- [Problem to work on]
Your task is to give the number of lines below that contain "size". Give no other text.

Dataset entries
##############################

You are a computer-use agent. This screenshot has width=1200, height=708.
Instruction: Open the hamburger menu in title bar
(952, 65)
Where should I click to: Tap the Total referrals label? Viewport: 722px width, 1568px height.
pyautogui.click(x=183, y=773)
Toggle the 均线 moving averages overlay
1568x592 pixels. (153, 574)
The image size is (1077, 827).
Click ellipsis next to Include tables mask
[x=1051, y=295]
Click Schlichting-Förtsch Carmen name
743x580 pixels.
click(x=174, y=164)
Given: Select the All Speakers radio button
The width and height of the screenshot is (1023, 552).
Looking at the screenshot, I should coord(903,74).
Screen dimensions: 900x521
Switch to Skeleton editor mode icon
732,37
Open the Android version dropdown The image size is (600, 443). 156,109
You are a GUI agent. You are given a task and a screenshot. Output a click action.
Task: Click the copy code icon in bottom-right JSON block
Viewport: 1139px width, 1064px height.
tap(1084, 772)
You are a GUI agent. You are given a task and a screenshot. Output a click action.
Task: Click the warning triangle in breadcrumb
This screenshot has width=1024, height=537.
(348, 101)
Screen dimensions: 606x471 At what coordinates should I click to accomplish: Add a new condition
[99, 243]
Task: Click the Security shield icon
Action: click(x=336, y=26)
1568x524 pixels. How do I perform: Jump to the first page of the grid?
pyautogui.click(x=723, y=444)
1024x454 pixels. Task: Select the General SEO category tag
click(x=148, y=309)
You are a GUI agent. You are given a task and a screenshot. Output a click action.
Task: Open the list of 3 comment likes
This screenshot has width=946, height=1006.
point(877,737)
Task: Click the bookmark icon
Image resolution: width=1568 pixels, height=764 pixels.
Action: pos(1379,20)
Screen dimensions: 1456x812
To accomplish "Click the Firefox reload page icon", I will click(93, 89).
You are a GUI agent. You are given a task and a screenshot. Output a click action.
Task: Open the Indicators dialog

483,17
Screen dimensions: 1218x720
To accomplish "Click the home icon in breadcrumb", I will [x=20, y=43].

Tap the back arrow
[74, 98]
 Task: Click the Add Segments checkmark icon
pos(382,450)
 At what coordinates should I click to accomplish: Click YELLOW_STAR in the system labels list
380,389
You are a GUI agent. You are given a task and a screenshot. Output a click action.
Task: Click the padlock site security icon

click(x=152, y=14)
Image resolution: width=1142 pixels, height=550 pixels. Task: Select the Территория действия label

##############################

- [Task answer]
2